Après les tweets virulents de dimanche soir, doit-on s’attendre à une nouvelle tentative d’apaisement du ministre chinois ? A en croire Christopher Hill, ancien secrétaire d’Etat en Asie de l’est et du Pacifique, les tweets de dimanche soir vont rendre "la Chine furieuse". "C’est un exemple de ce qu’il va régulièrement se passer avec cette nouvelle administration, cette tendance à offenser", s’est inquiété ce connaisseur de la région.

Dans le camp du président élu, on s’est attaché tout le week-end à minimiser la conversation entre la présidente taïwanaise et Donald Trump. Il ne s'agissait de "rien de plus" qu'une conversation de courtoisie, a souligné Mike Pence, le futur vice-président, tandis que la directrice de campagne de Trump appelait à ne pas se projeter sur les intentions du 45e président des Etats-Unis. "A ce stade, ce n'était qu'un coup de fil [...] Quand il aura été investi commandant en chef, il exposera clairement la totalité de ses intentions. Les gens ne devraient pas surinterpréter la chose", a déclaré Kellyanne Conway.

Conflit d'intérêts

Loin de surinterpréter, le New York Times expliquait le même jour que ce rapprochement diplomatique avec Taïwan pourrait être lié à des motivations personnelles.

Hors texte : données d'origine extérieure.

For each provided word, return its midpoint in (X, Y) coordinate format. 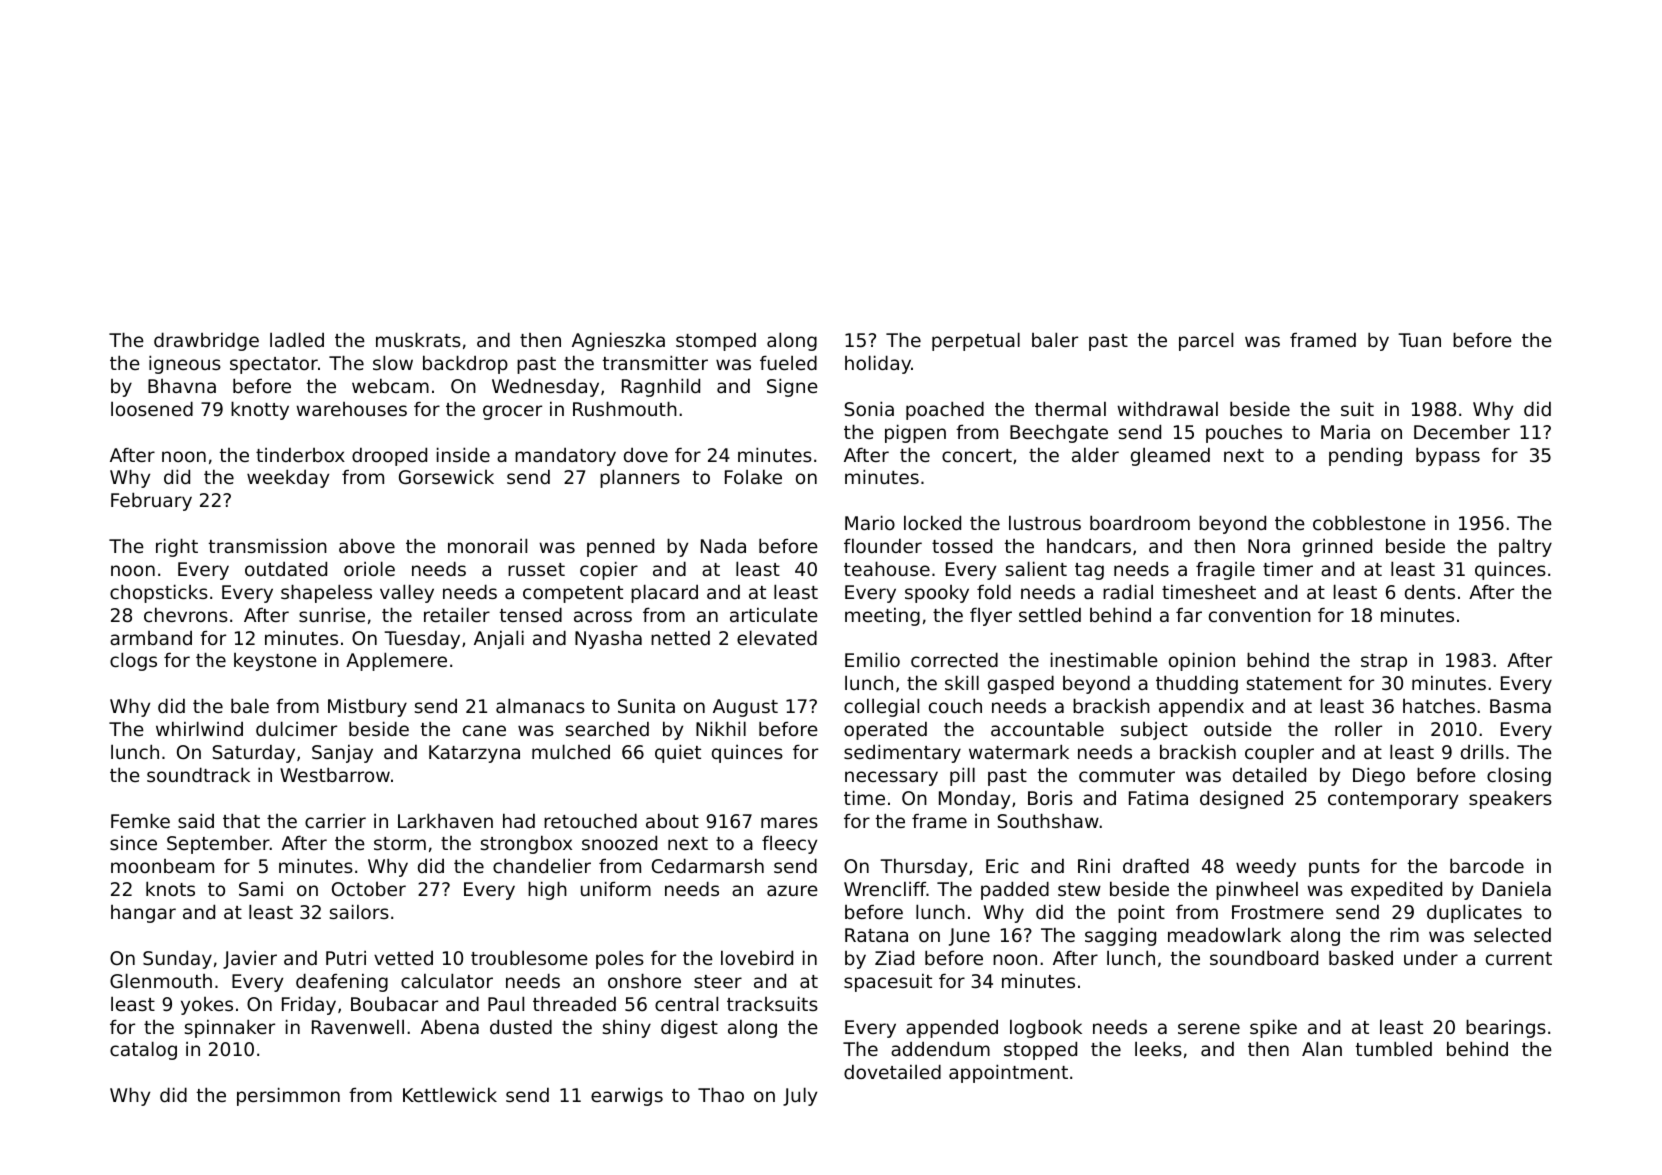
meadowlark (1224, 935)
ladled (297, 339)
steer (718, 981)
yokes (207, 1006)
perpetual (976, 341)
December (1462, 432)
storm (400, 843)
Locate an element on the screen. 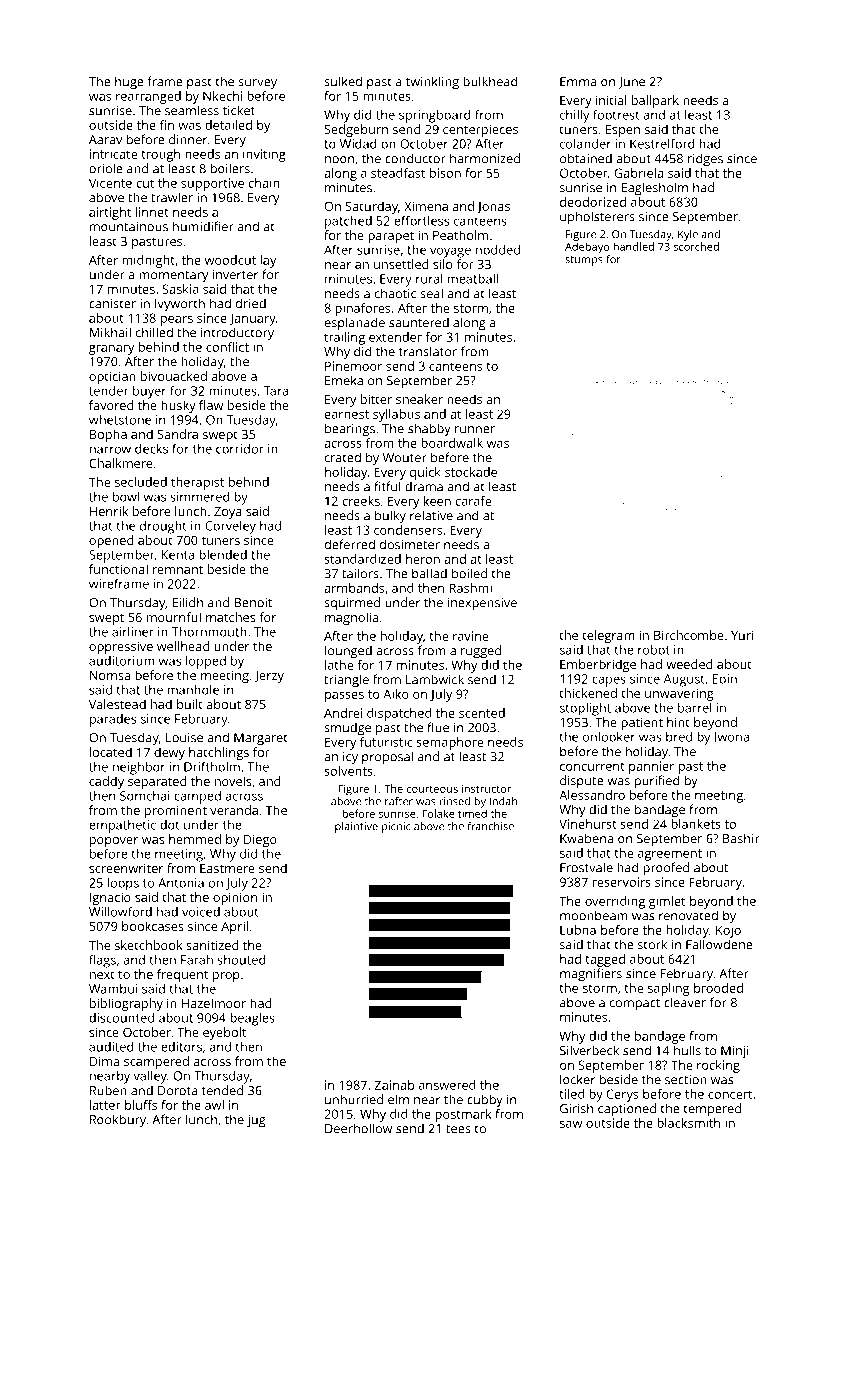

Le quotidien américain révèle en effet que la Trump Company serait très intéressée par un pharaonique projet de réorganisation urbaine, "le plus gros projet de développement dans l’histoire de Taïwan". 

Le Taoyuan Aerotroplis, entamé en 2014 et évalué à plusieurs milliards de dollars, cherche aujourd’hui des investisseurs pour mener à bien ses travaux. La Trump Company serait très intéressée, et aurait envoyé une représentante en septembre, informe le NYT. La politique du futur président serait-elle guidée par les intérêts privés du milliardaire ?

La très attendue nomination du futur secrétaire d’Etat devrait donner de sérieuses indications sur les intentions du 45ème président américain. Les cinq prétendants au poste, confirmés dimanche par Mike Pence, sont l'ancien maire de New York Rudy Giuliani, l'ancien candidat à la présidentielle Mitt Romney, l'ancien directeur de la CIA le général David Petraeus, le sénateur Bob Corker et l'ancien ambassadeur à l'ONU John Bolton.

Il s’agira alors d’exposer clairement les contours de la future diplomatie américaine, dont les fondements ne cessent d’être bousculés par Donald Trump.